The Access to Information document showed PHAC went back and forth trying to deliver an answer that explained its position on the drug. Many of the emails and memos focused on coordinating and revising media lines and prepping interview subjects. PHAC’s talking points bounced around several government departments and appear to have gone all the way up to the federal health minister’s office for rounds of revision and approval. There were meetings to “clarify our position,” come up with anticipated questions and strengthen answers.

Dr.

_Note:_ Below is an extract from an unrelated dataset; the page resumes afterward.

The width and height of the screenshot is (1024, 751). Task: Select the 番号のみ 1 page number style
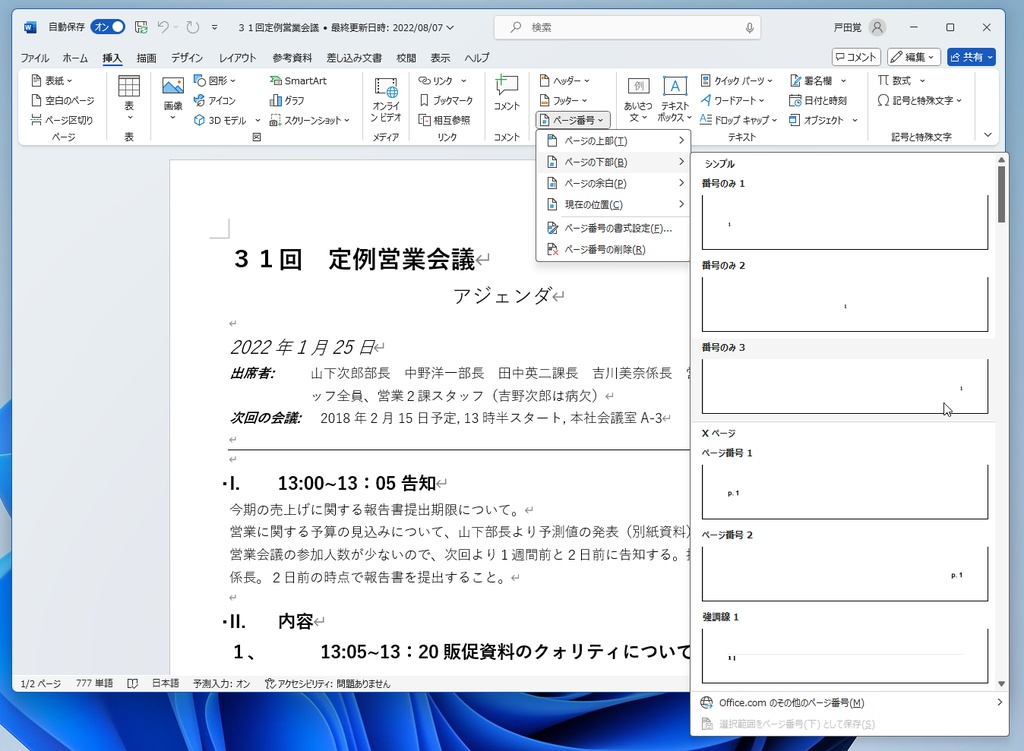844,222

Joel Lexchin, a York University drug-regulatory expert, has a problem with the amount of work and taxpayers’ money that were spent figuring out ways to communicate PHAC’s established position on questions that are important to Canadian public health. “It concerns me that an agency that’s supposed to be out there to protect public health [may be] under political control,” said Lexchin. “Political messages are not necessarily the same as public health messages, and if PHAC is not seen to be able to be independent of government, then people will start questioning what it has to say.”

This week, yet more high-quality evidence on Tamiflu emerged with the publication of the updated Cochrane review in the BMJ. After the four years it took to get raw data from Roche-funded trials, this is the most thorough analysis of the antiviral to date, based on more than 150,000 pages of never-before-published clinical trial information. It “paints a much less positive picture of oseltamivir [Tamiflu] than was presented to regulators, policy-makers, clinicians and the public,” wrote Godlee in the BMJ editorial. Indeed, the Cochrane reviewers confirmed there is no good evidence to support claims that Tamiflu reduces admissions to hospital or complications of influenza. Once again, they concluded that Tamiflu appears to do little more than Aspirin to reduce symptoms and might cause side-effects including vomiting and nausea.

In an email to Maclean’s concerning the BMJ study, a spokesperson pointed out that Canada is one of many nations that support the use of antivirals, referring to recent observational studies. “The agency closely monitors the scientific literature related to the effectiveness of antivirals for the prevention and treatment of influenza, and the balance of evidence supports their use,” the PHAC official wrote. It’s also waiting for an international study due later this year. “Antivirals, including Tamiflu, are the sole pharmaceutical intervention available to reduce severity and complications of influenza infection in those at greatest risk, and they are the current standard of care for high-risk patients infected with influenza,” wrote the official. PHAC said it will release an update of its pandemic influenza plan, last revised in 2009, this summer.

For now, Tamiflu is the focal point for the open-data movement, which calls for the publication of all results from trials about drugs. “Some people are saying, ‘This is a one-off, this is one drug,’ ” said Godlee. “But all the indications are that this is an exemplar of what goes on. It shows policy and guideline decisions being based on incomplete evidence, and that wouldn’t matter if incomplete evidence was a good guide to the full evidence below the water. But time and again, we discover that when you do get hold of the evidence base, the results are different: The drugs look less good.”

To date, no government has stopped stockpiling Tamiflu. According to Peter Doshi, one of the Cochrane review authors and an assistant professor at the University of Maryland School of Pharmacy, after years of mounting questions about the drug’s effectiveness, it is time to have a transparent discussion. “Public health officials have not yet learned how to be honest about uncertainty,” he said. “They see uncertainty as a sign of weakness, rather than a reality of science.”